Box 1. Consensus Statements: Practice Recommendations for Screening, Referral and Management of MASLD in European Primary Care
A. RISK SCREENING AND DIAGNOSIS
1. General practitioners (GPs) and other primary health care (PHC) professionals should consider persons with indications of metabolic dysfunction, including overweight or obesity, type 2 diabetes, and/or persistently elevated liver enzymes as at increased risk for developing MASLD.
2. GPs and other PHC professionals should use non-invasive tests to estimate the risk of liver fibrosis and particularly, the FIB-4 index which has been shown to be easily accepted and implemented in primary care settings.
3. Persons at intermediate or high risk of fibrosis based on first-line assessment require further investigation of liver stiffness (elastography), according to local pathways.
4. All persons at increased risk for MASLD according to R1 should have CVD risk assessment, based on prediction tools, such as the CVD score by the European Society of Cardiology.

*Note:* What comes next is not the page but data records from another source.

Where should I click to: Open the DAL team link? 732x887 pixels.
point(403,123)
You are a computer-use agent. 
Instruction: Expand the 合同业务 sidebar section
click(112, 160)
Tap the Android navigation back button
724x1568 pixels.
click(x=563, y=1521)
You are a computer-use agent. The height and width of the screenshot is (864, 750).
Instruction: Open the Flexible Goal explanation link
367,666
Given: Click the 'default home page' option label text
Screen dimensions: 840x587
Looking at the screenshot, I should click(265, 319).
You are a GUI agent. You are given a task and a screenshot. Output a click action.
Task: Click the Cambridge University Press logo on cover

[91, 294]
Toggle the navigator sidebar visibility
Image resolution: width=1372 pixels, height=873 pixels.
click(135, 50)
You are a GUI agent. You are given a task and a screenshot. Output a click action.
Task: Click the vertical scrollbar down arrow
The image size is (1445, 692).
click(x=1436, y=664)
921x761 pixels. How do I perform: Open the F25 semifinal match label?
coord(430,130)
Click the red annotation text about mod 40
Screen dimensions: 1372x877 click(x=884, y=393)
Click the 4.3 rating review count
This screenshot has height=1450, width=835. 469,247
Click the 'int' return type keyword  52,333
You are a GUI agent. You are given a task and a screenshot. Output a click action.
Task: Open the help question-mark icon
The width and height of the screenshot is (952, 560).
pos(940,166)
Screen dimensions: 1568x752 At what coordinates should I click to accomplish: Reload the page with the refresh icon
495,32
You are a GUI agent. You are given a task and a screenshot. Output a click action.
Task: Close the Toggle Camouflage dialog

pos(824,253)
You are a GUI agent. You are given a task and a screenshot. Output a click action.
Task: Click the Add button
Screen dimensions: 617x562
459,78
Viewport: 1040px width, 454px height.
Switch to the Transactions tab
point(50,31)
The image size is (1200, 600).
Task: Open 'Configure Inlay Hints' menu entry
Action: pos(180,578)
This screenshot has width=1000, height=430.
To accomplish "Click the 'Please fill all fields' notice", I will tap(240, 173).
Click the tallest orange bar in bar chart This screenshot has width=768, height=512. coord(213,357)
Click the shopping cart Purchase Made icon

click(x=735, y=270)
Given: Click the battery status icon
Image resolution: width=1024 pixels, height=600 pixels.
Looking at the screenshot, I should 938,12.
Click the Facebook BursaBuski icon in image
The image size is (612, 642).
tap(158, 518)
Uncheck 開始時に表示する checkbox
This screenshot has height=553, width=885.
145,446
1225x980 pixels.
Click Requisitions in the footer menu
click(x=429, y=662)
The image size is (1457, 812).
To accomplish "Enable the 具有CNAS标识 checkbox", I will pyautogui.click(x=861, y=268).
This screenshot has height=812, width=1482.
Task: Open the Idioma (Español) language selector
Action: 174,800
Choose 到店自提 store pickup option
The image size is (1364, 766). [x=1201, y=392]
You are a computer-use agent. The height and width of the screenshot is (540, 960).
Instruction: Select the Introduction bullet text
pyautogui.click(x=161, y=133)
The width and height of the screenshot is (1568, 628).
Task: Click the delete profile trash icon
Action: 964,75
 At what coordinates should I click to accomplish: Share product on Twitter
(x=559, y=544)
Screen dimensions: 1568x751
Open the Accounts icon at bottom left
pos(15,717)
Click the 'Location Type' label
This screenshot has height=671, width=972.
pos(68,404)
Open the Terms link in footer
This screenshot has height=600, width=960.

5. Persons with a low or intermediate risk for advanced fibrosis should be assessed with FIB-4 in primary care periodically.
B) REFERRAL TO SPECIALISTS
6. Persons at high risk for fibrosis (FIB-4 2.67 and/or abnormal liver stiffness tests, above 7.9 kPa) despite lifestyle changes, should be referred to a liver specialist for further assessment and treatment.
C) MANAGEMENT OF MASLD – LIFETSYLE INTERVENTIONS AND RISK FACTOR MODIFICATION
7. Persons at high risk for fibrosis (FIB-4 2.67 and/or abnormal liver stiffness tests, as above 7.9 kPa) should be supported for weight reduction and/or smoking cessation in primary care and referred to weight management and/or smoking cessation services as needed.
8. GPs and other PHC professionals should offer effective and person-centered interventions including weight loss, smoking cessation, and restrictions on alcohol use for the management of MASLD.
9. GPs and other PHC professionals should routinely offer effective lifestyle change support that may include very brief advice or motivational interviewing interventions in patients with high-risk or confirmed diagnosis of people with MASLD.
10. GPs and other PHC professionals should actively raise MASLD awareness among persons at increased MASLD risk.
D) PHARMACOLOGICAL TREATMENT OF MASLD/MASH
11. In patients with biopsy-proven MASH and T2DM, GPs in consultation with specialists, could consider treatment with medication which may include GLP1 RAs and/or pioglitazone with appropriate assessment and follow-up.
E) PHARMACOLOGICAL TREATMENT FOR CO-MORBIDITY
12. In patients with MASLD, reducing CVD risk should be prioritized, and GPs could consider consultation with other specialists and treatment with medication in accordance with local guidelines.
F) SURGICAL MANAGEMENT
13. Evidence supports the benefits of bariatric surgery on CVD and fibrosis risk for patients with MASLD/MASH and obesity, and appropriate referral could be considered according to local referral criteria and patient preference.
G) INTEGRATED CARE
14. GPs and other PHC professionals should interact with a multidisciplinary care team, including community services, to promote the health, well-being, and management of patients with MASLD.